Menteri Keuangan Sri Mulyani Indrawati mengatakan kepada DPR November lalu bahwa pemerintah telah setuju untuk menyuntikkan tambahan $ 299 juta ke dalam usaha, yang jauh dari apa yang dibutuhkan untuk menyelesaikan 18% akhir konstruksi.
Empat perusahaan Indonesia menguasai 60% konsorsium KCIC dan 40% sisanya berada di tangan China Railway International Co Ltd Engineering Corp dan empat perusahaan China lainnya.
Sejak konstruksi dimulai pada tahun 2016, proyek ini telah mengalami kemunduran, dimulai dengan kesulitan dalam memperoleh tanah, terutama di sekitar pinggiran luar Jakarta Karawang di mana harga real estat telah meningkat tajam selama dekade terakhir.
KCIC juga menunjuk relokasi paksa gardu listrik, saluran air dan kabel serat optik dan jaringan utilitas publik lainnya yang tidak terduga selama tahap perencanaan.

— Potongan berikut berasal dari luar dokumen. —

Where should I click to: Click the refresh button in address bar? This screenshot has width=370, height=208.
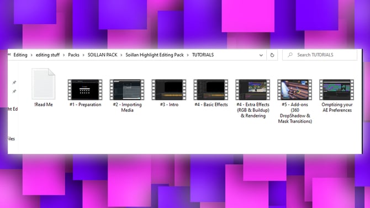click(x=272, y=55)
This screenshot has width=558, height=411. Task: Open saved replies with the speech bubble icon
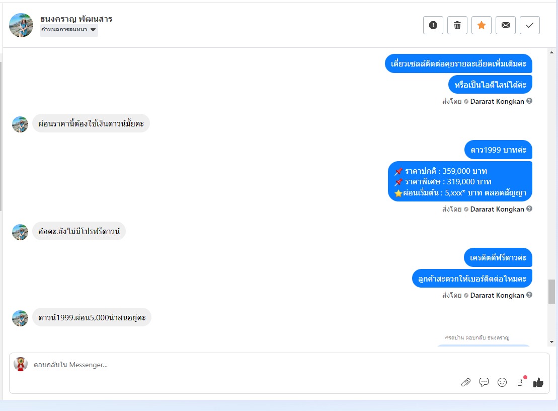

Satu dari tiga stasiun yang direncanakan di sepanjang rute telah dibatalkan karena biaya yang meningkat.
Ada juga tantangan teknis. Awal tahun ini, KCIC mengungkapkan adanya masalah penurunan tanah yang serius di salah satu dari 13 terowongan yang disebabkan oleh serpih tanah liat yang tidak stabil, serupa dengan yang juga menunda pembangunan jalan tol di dekatnya.
Kritikus mengatakan bahwa seharusnya diantisipasi ketika studi resmi yang dilakukan oleh KCIC pada tahun 2016 mengidentifikasi setidaknya empat titik di sepanjang jalur rel yang dianggap rentan terhadap tanah longsor dan masalah geologi lainnya.